Wars are all the same and this one is no different. For Israelis, they all go back to "that" war. That war that turned my great-grandparents into smoke, that horrible, monstrous act of genocide that keeps creeping up on us.
Jews were not a party in World War II. They were victims -- they had no army and no choice. But Israel does have an army and a choice. Israel is choosing to endanger its citizens and soldiers, to ruin once again the lives of many civilians in Lebanon, in order to prove its strength and to keep "that" from happening again.
I think it's not only a mistake, it's a suicidal path. Nothing can ensure us "that" won't happen -- the gas chambers, the concentration camps, the ghettos. All that. Since it happened once it might happen again.
Some people justify Israel's actions by arguing that Jews need a place to go to when anti-Semitism breaks out somewhere in the world. But as Yeshayahu Leibowitz, the philosopher and outspoken public figure, once said: the most dangerous place for Jews in the world is the state of Israel.
What does Israel have to offer Jews who come to find shelter?
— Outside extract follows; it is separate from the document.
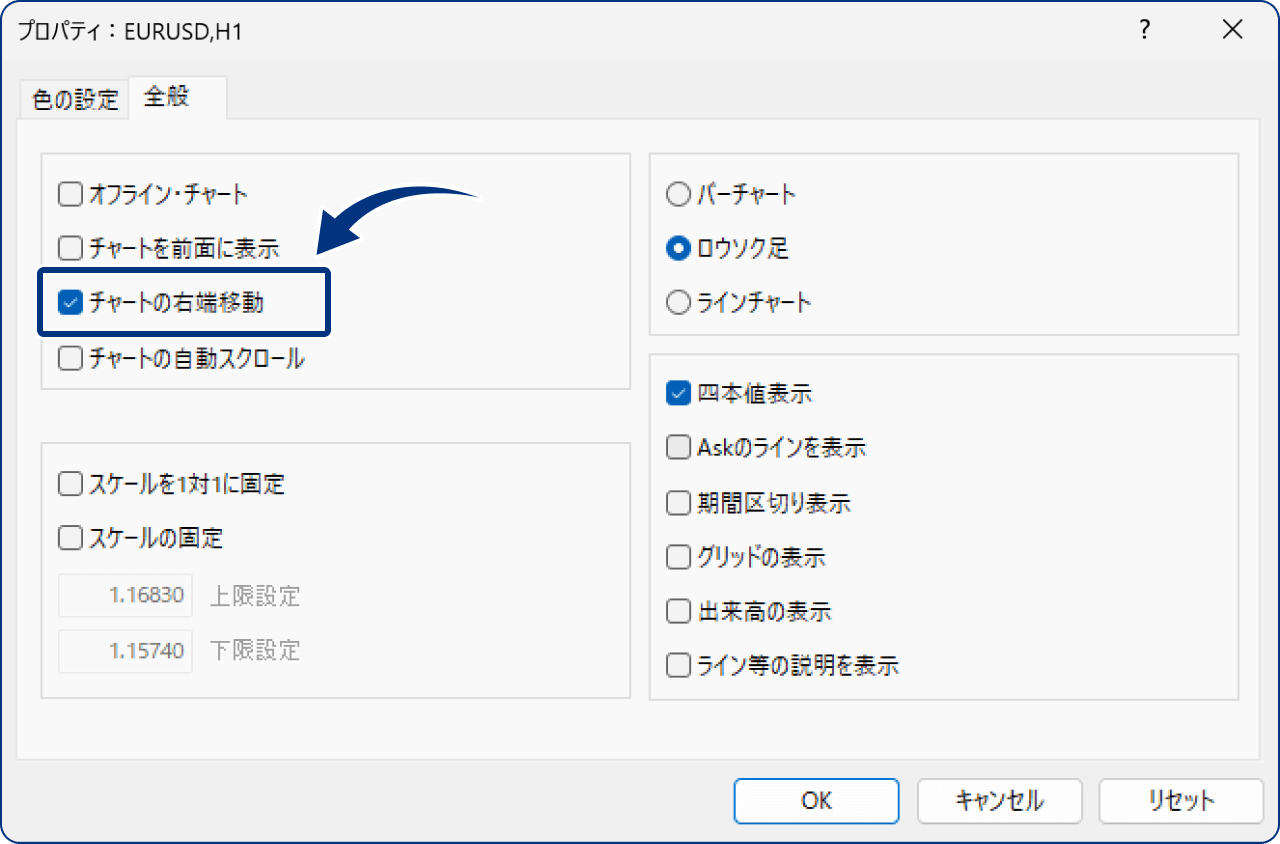The image size is (1280, 844).
Task: Click the リセット button
Action: click(1180, 801)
Right now it's offering grief, fear and shame. If we're doomed to be a nation that lives by the sword, as is commonly proclaimed on the streets of Tel Aviv these days, then I opt out.
And I did. When my son was born five years ago in Tel Aviv, the nurse complimented his good health by saying: "He'll make a good soldier." That gave me the chills. The babies he shared the nursery with will, in 13 years, be fighting the third, or fourth or fifth Lebanon war. I will do anything in my power so that my son does not become one of them.
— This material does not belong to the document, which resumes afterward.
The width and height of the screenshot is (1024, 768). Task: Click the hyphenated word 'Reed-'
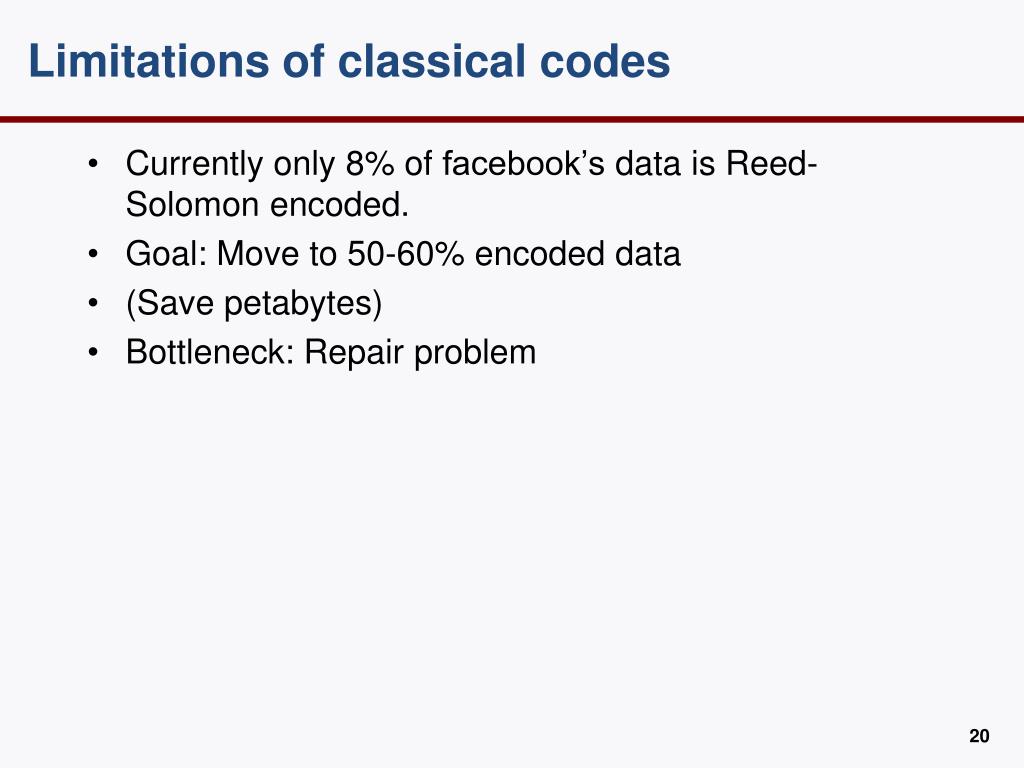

This is one of the reasons I don't live in Israel. In many ways I feel I'm in exile. I'm glued to the Internet and I cry for every civilian -- Lebanese and Israeli, who is killed, wounded or traumatized by this war. I also cry for the soldiers and their families. I believe they are making a huge mistake and I don't know how to make them stop.
Not that I agree with Sheik Nasrallah. In fact, he scares me. I think Israel should defend itself from Nasrallah and his kind. Israel should defend itself by joining all the people and governments of the Middle East who are concerned and threatened by fanatic Islam to figure out a way to disarm those guerilla warriors. Israel should join its neighboring countries to find a solution for the Palestinian refugees, it should take some responsibility for their situation and find a way to compensate them for their losses. And now it should also take responsibility for the damage done in Lebanon.
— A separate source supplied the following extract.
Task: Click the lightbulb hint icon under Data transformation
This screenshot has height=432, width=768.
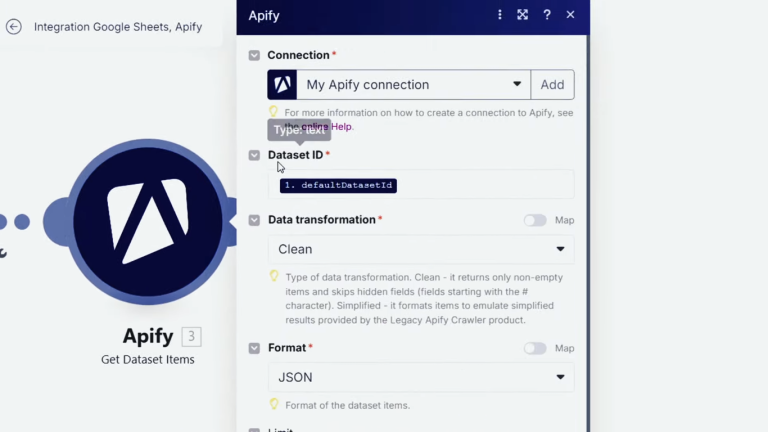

Some might say that I'm naïve. I'm not naïve -- I'm desperate. This might be our last chance to put down our guns. I think becoming a responsible participant in the Middle East is Israel's only chance of ever becoming a safe place for Jewish people. My children's friends in Israel fear the hourly news followed by the list of today's casualties, just like I did 25 years ago. This war is no different from the others. It isn't another war that will make Israel a safe place to live.
Orit Weksler, a psychotherapist living in the East Bay, emigrated with her family from Israel to the United States in 2003.